- Born: 24 June 1985 (age 41)
- Education: Ruhr University Bochum (MSc) University of Duisburg-Essen (PhD)
- Awards: Global Young Faculty 2015-2017; Fritz-Frank Award of the German Society for Mammalian Biology (DGS) 2015; Ig Nobel Prize 2014; Studienstiftung 2008-2014; ERC Start Grant 2020;
- Scientific career
- Fields: Magnetoreception; Auditory science;
- Workplaces: Center of Advanced European Studies and Research
- Doctoral advisors: Hynek Burda
- Other academic advisors: David Keays
- Website: https://www.malkemper-lab.com/Contact/

= Erich Pascal Malkemper =

German neuroscientist (born 1985)

Erich Pascal Malkemper (born 24 June 1985) is a German neuroscientist. He studies magnetoreception and animal hearing and he is currently a group leader of the Max Planck Society at the Center of Advanced European Studies and Research (CAESAR) in Bonn, Germany.

== Education ==
Malkemper studied neurobiology at the Ruhr University Bochum. He received his MSc degree there in 2011. He received his PhD from the University of Duisburg-Essen in 2014, working with Hynek Burda. His PhD in Duisburg-Essen was followed by a postdoctoral position with David A. Keays at the Research Institute of Molecular Pathology (IMP) in Vienna, Austria.

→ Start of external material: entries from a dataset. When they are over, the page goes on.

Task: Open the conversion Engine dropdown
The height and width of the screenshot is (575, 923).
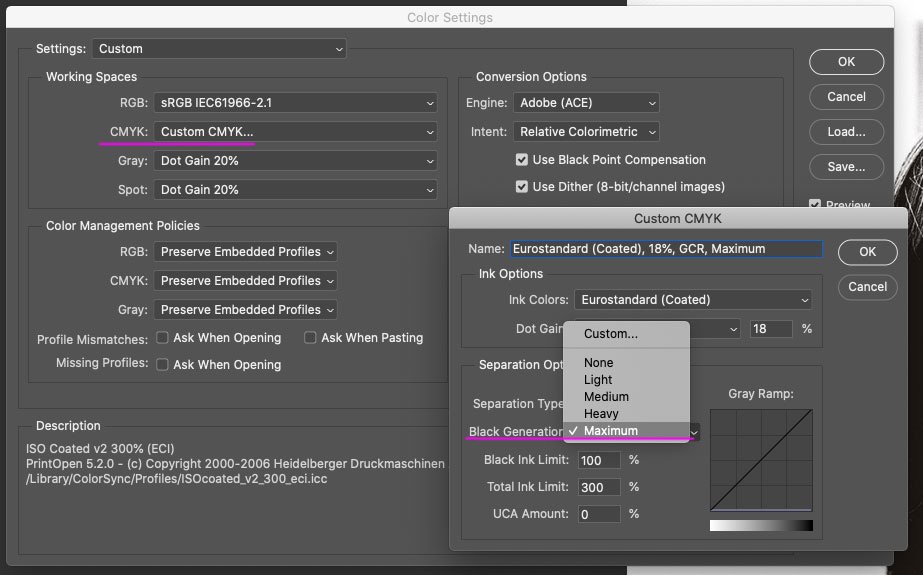Action: [x=588, y=103]
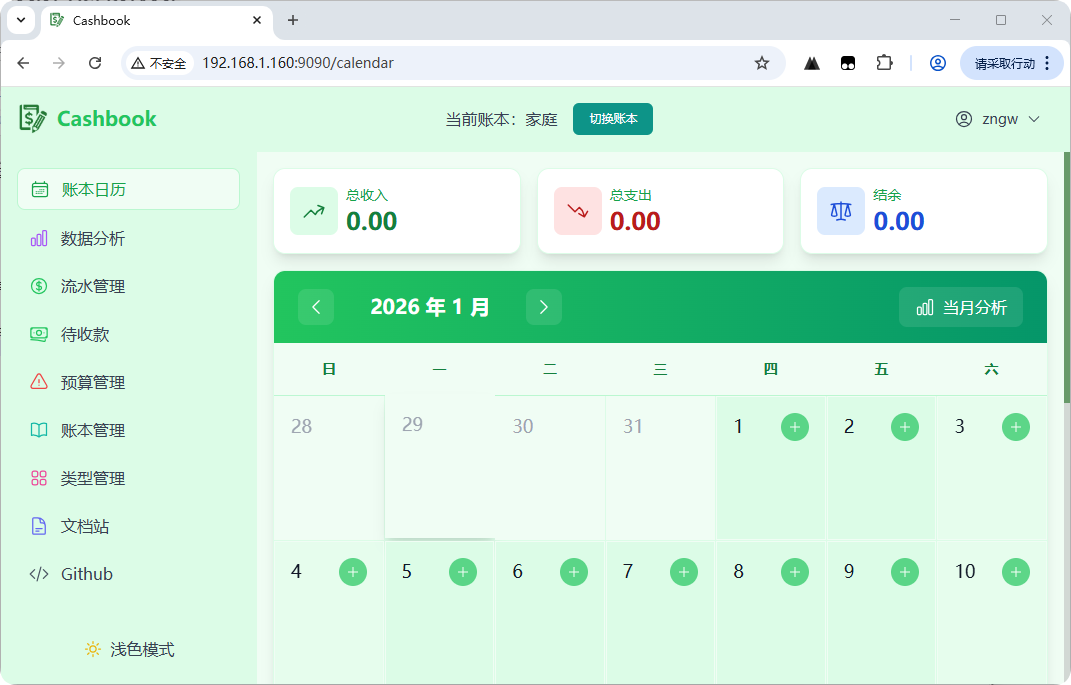Click the browser address bar URL
The height and width of the screenshot is (685, 1071).
(298, 63)
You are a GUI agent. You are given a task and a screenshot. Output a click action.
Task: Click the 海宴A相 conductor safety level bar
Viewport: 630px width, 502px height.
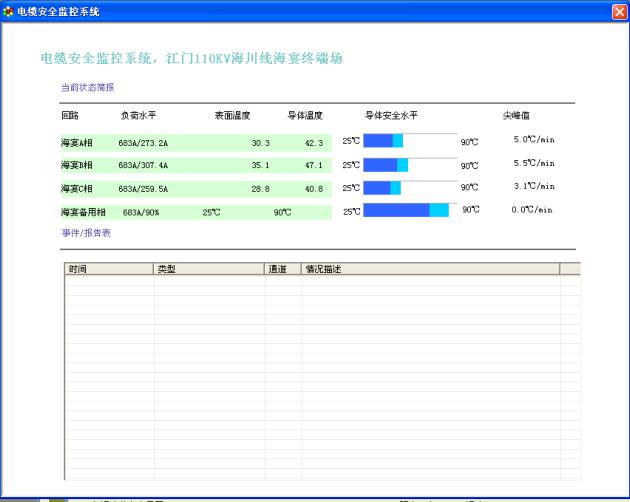410,141
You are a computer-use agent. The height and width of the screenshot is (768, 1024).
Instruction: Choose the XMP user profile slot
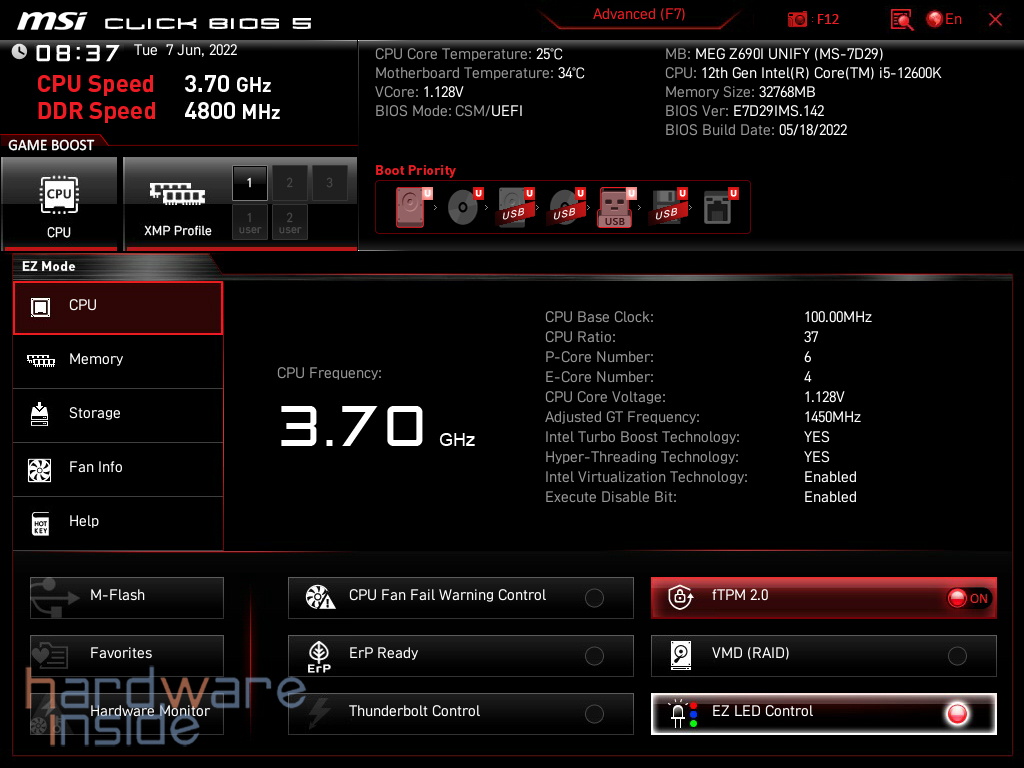pyautogui.click(x=249, y=221)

== Research achievements ==
In 2014 Malkemper showed that woodmice have a radio-frequency dependent magnetic sense. As well in 2014, he received an Ig Nobel Prize for his work on magnetoreception in dogs. Furthermore, he provided support for the absence of magnetite magnetoreceptors in the inner ear. Such receptors had been previously hypothesized at this location, because of the presence of iron rich hair organelles in the inner ear of birds.

In 2020 Malkemper was awarded and ERC Start grant valued at 1.5 million euros to investigate magnetoreception in rodents.